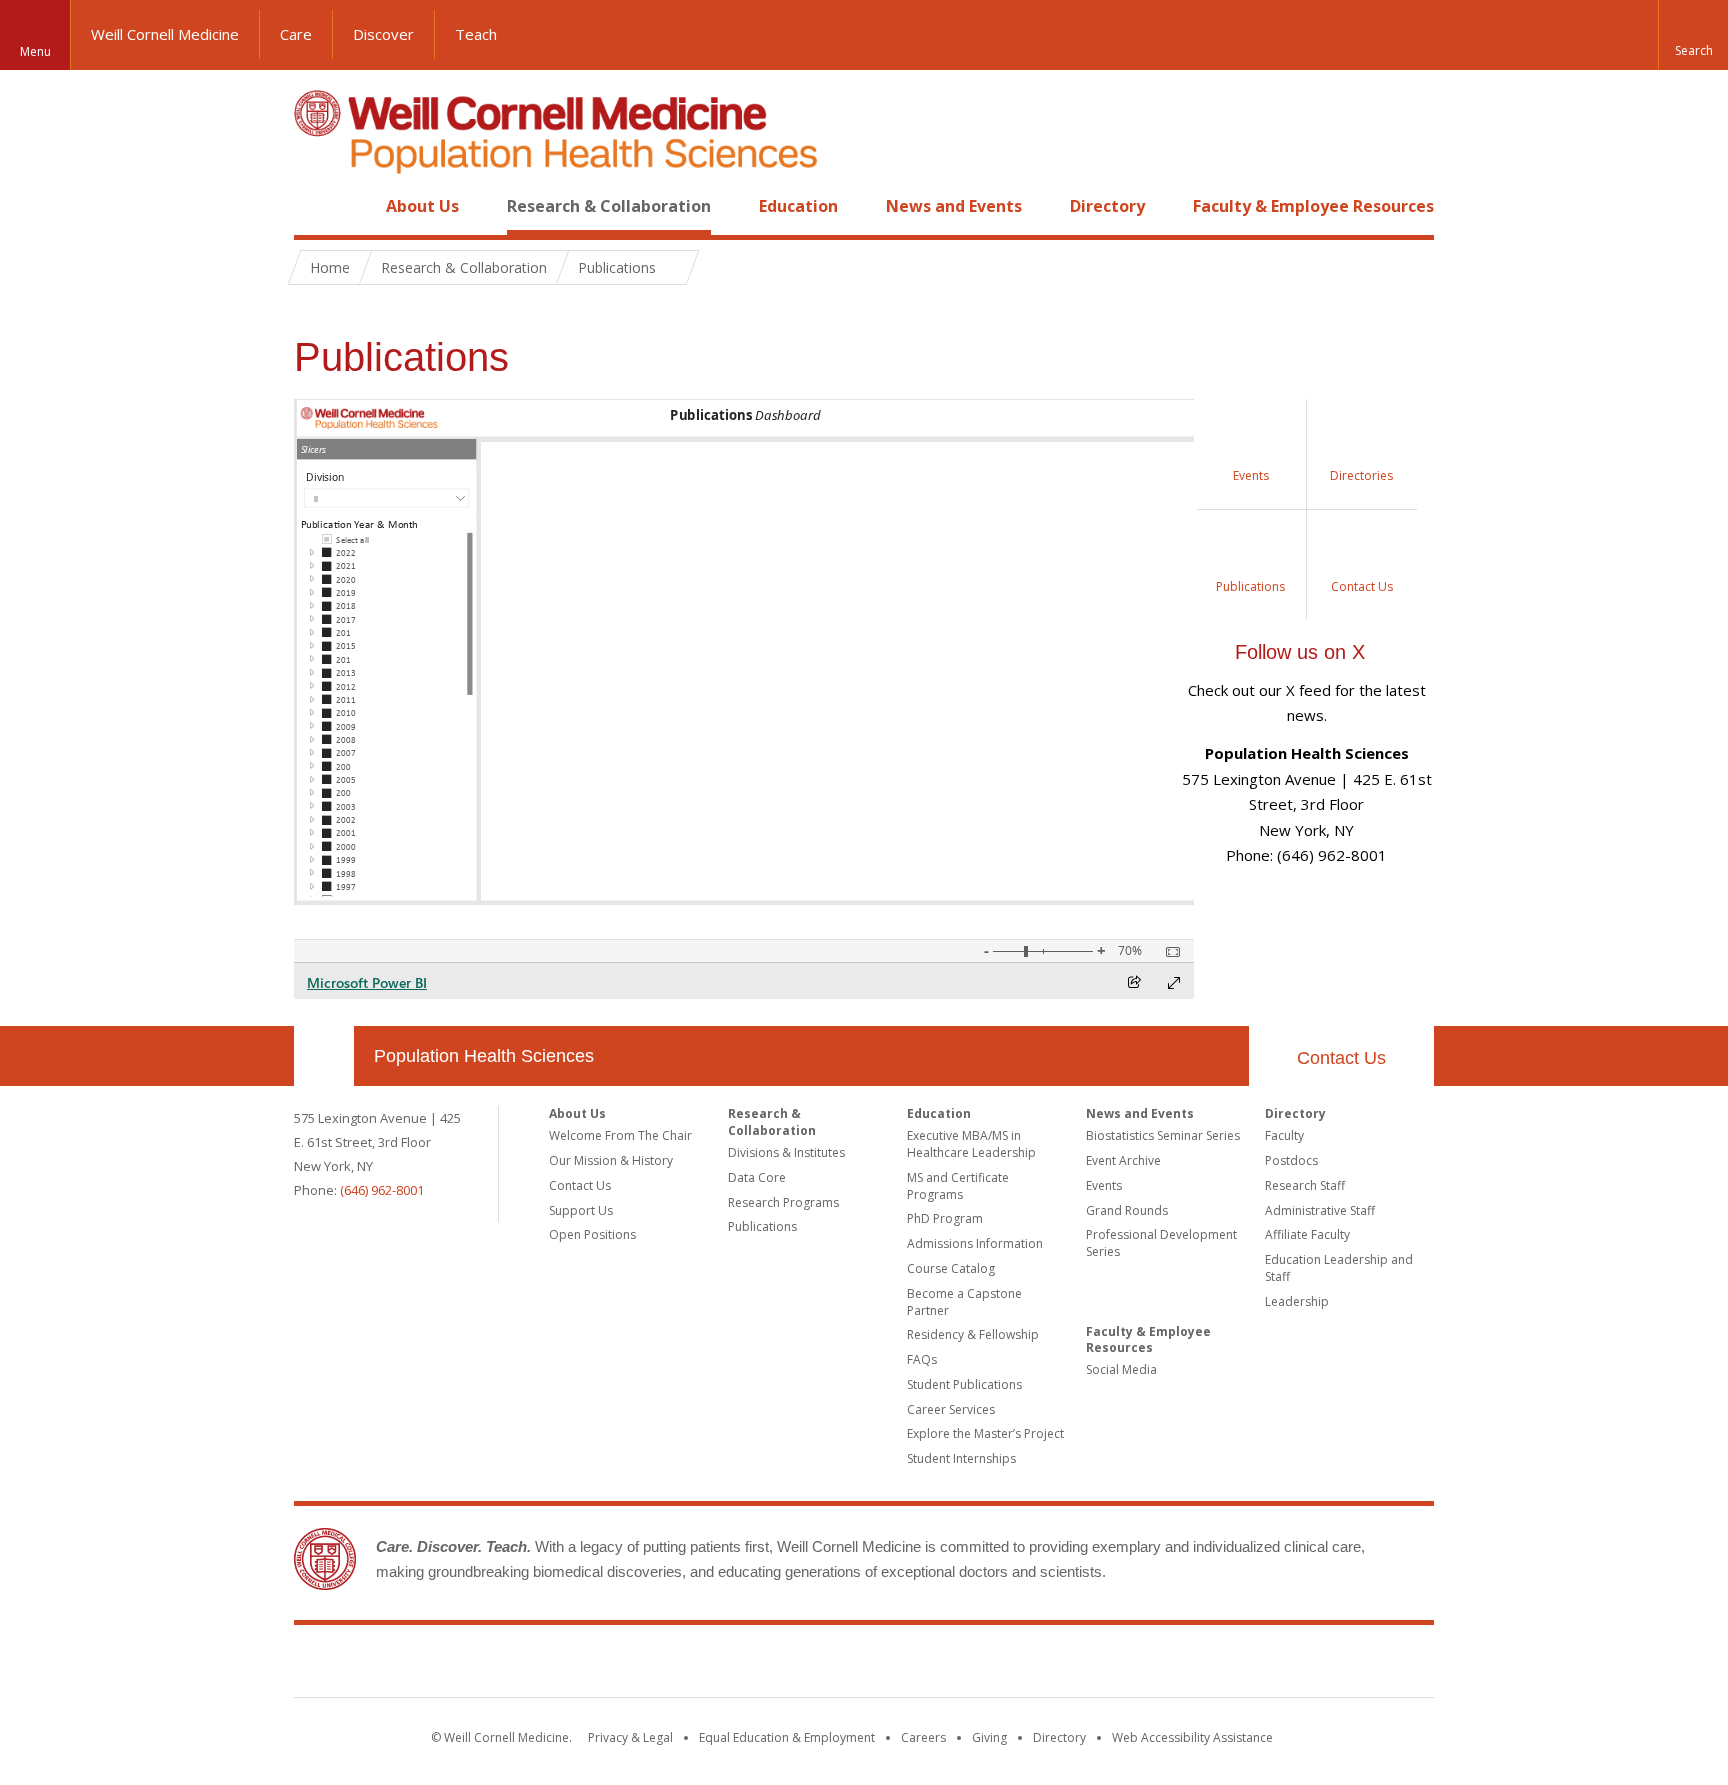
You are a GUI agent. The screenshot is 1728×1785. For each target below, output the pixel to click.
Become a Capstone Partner (964, 1302)
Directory (1107, 206)
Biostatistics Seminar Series (1163, 1135)
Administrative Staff (1320, 1210)
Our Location (324, 1056)
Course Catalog (951, 1268)
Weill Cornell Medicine (165, 34)
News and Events (954, 206)
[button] (1693, 35)
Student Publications (964, 1384)
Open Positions (592, 1234)
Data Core (757, 1177)
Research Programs (783, 1202)
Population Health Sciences (484, 1056)
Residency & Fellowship (973, 1334)
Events (1104, 1185)
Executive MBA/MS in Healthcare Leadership (971, 1144)
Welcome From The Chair (620, 1135)
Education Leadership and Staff (1339, 1268)
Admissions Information (975, 1243)
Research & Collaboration (609, 206)
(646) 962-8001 (382, 1190)
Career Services (951, 1409)
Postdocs (1291, 1160)
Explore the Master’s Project (985, 1433)
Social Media (1121, 1369)
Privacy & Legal (630, 1737)
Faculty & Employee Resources (1313, 206)
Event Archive (1123, 1160)
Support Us (581, 1210)
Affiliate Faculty (1307, 1234)
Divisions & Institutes (786, 1152)
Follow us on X (1300, 652)
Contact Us (1341, 1058)
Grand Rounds (1127, 1210)
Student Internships (961, 1458)
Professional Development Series (1161, 1243)
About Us (422, 206)
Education (798, 206)
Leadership (1297, 1301)
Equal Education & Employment (787, 1737)
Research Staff (1305, 1185)
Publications (762, 1226)
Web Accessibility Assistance (1192, 1737)
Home (316, 206)
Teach (476, 34)
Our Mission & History (611, 1160)
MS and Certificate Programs (958, 1186)
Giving (989, 1737)
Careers (923, 1737)
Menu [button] (35, 51)
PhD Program (945, 1218)
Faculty (1284, 1135)
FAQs (922, 1359)
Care (296, 34)
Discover (383, 34)
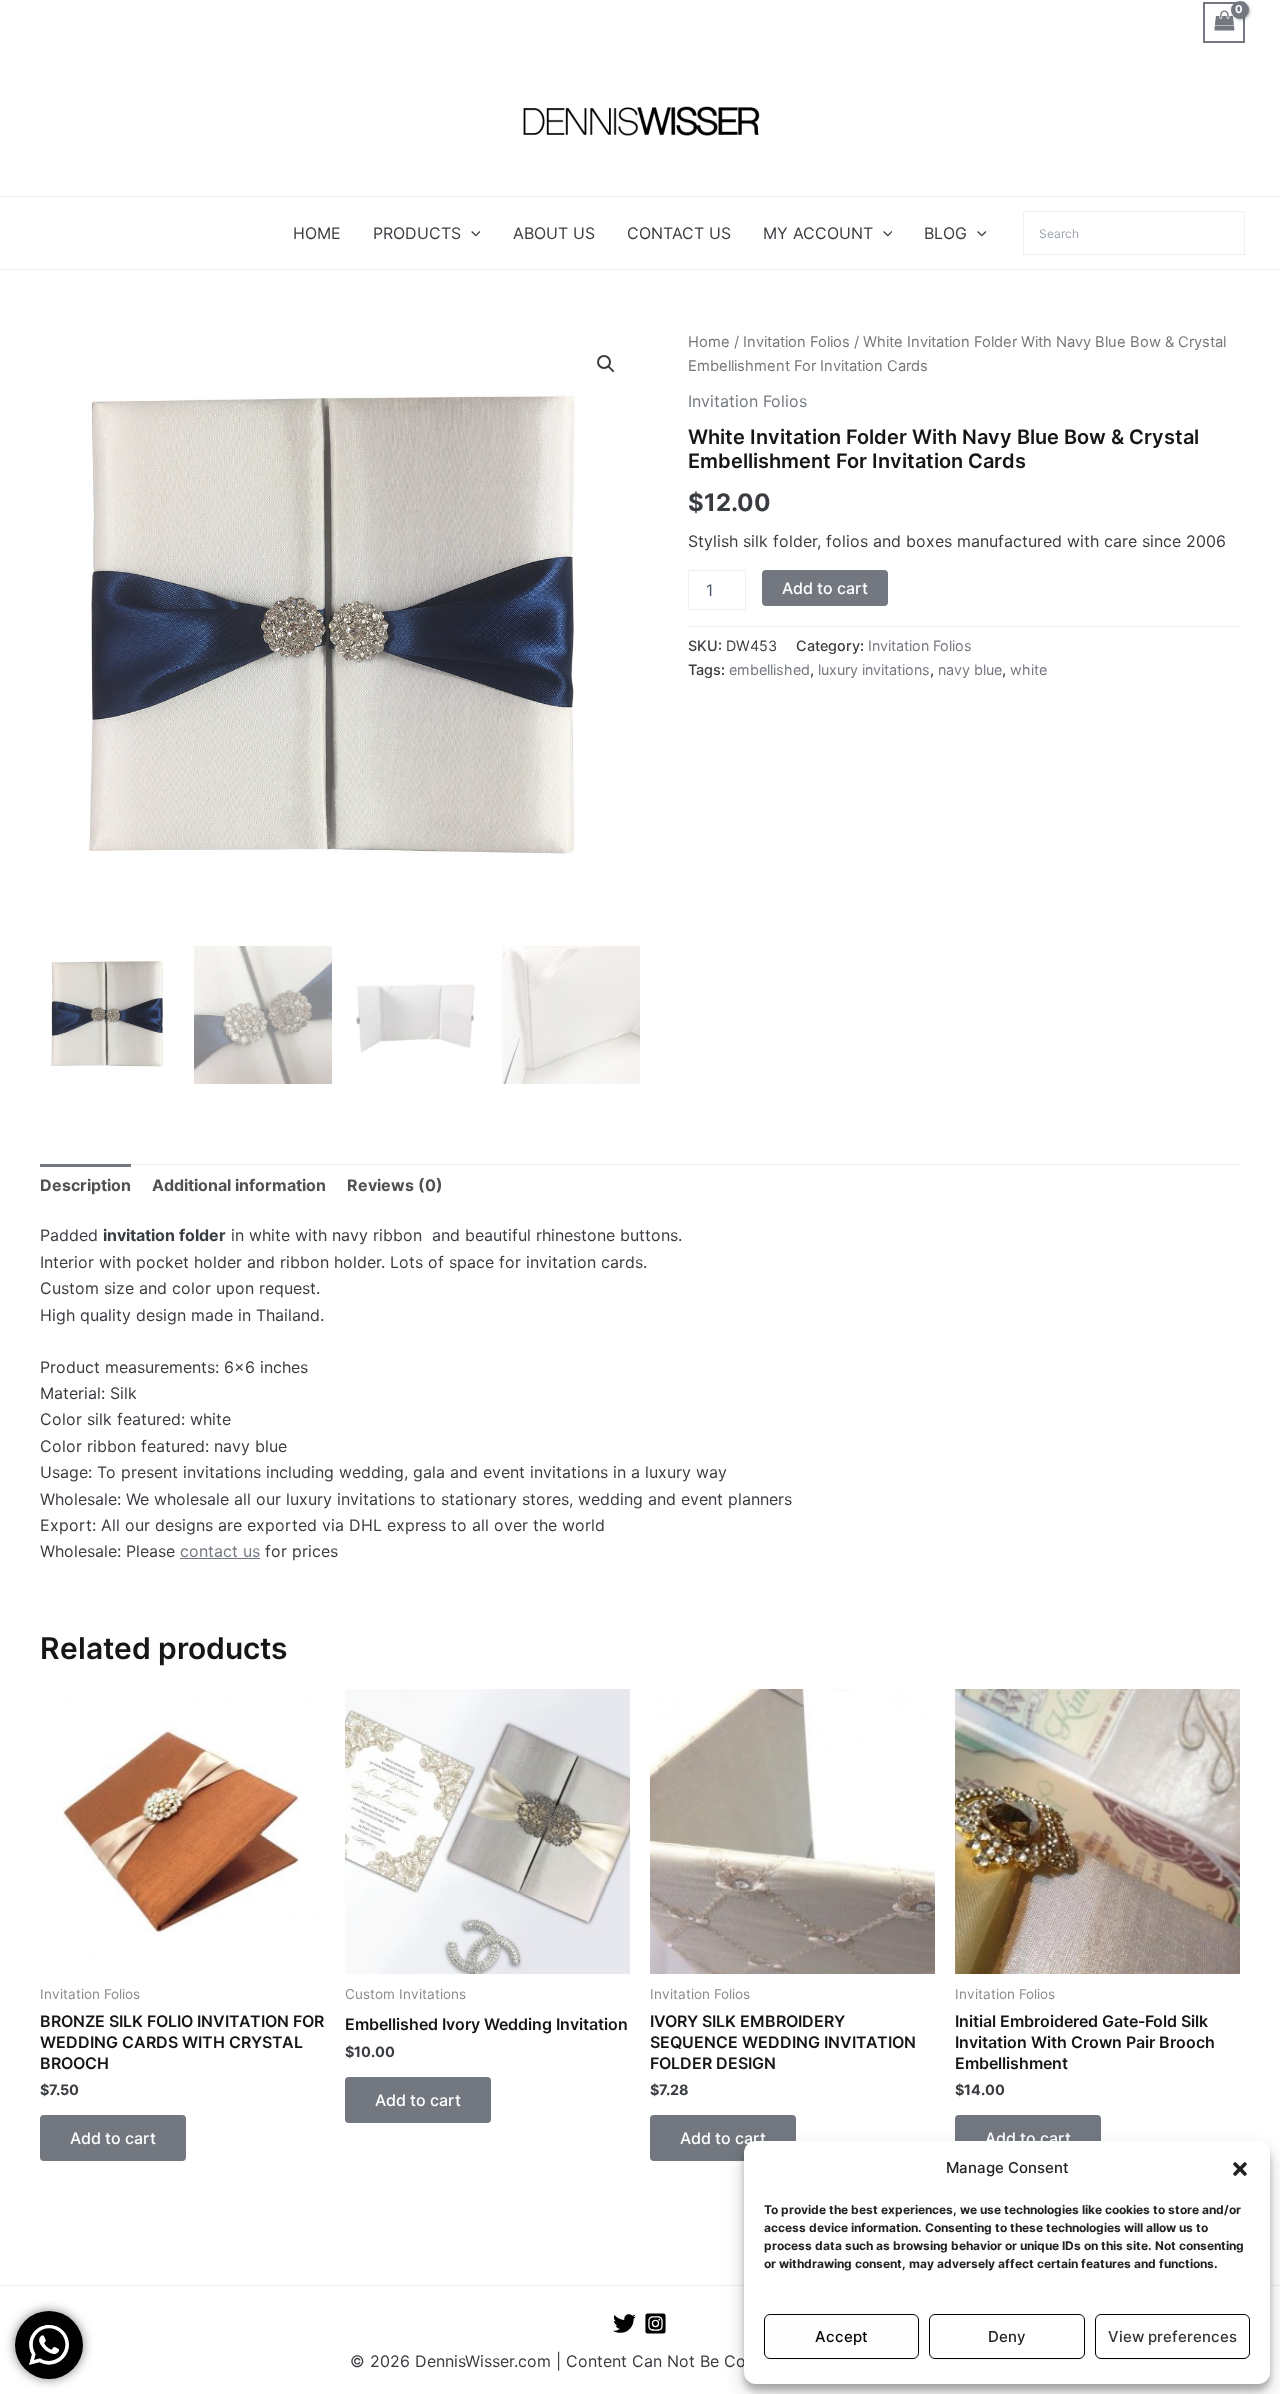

■ **Problem details**
The required output is every line above from the one with "Executive MBA/MS in" down to the one with "Publications (762, 1226)", restated word for word, ends included.

■ **Completed task**
Executive MBA/MS in Healthcare Leadership (971, 1144)
Welcome From The Chair (620, 1135)
Education Leadership and Staff (1339, 1268)
Admissions Information (975, 1243)
Research & Collaboration (609, 206)
(646) 962-8001 (382, 1190)
Career Services (951, 1409)
Postdocs (1291, 1160)
Explore the Master’s Project (985, 1433)
Social Media (1121, 1369)
Privacy & Legal (630, 1737)
Faculty & Employee Resources (1313, 206)
Event Archive (1123, 1160)
Support Us (581, 1210)
Affiliate Faculty (1307, 1234)
Divisions & Institutes (786, 1152)
Follow us on X (1300, 652)
Contact Us (1341, 1058)
Grand Rounds (1127, 1210)
Student Internships (961, 1458)
Professional Development Series (1161, 1243)
About Us (422, 206)
Education (798, 206)
Leadership (1297, 1301)
Equal Education & Employment (787, 1737)
Research Staff (1305, 1185)
Publications (762, 1226)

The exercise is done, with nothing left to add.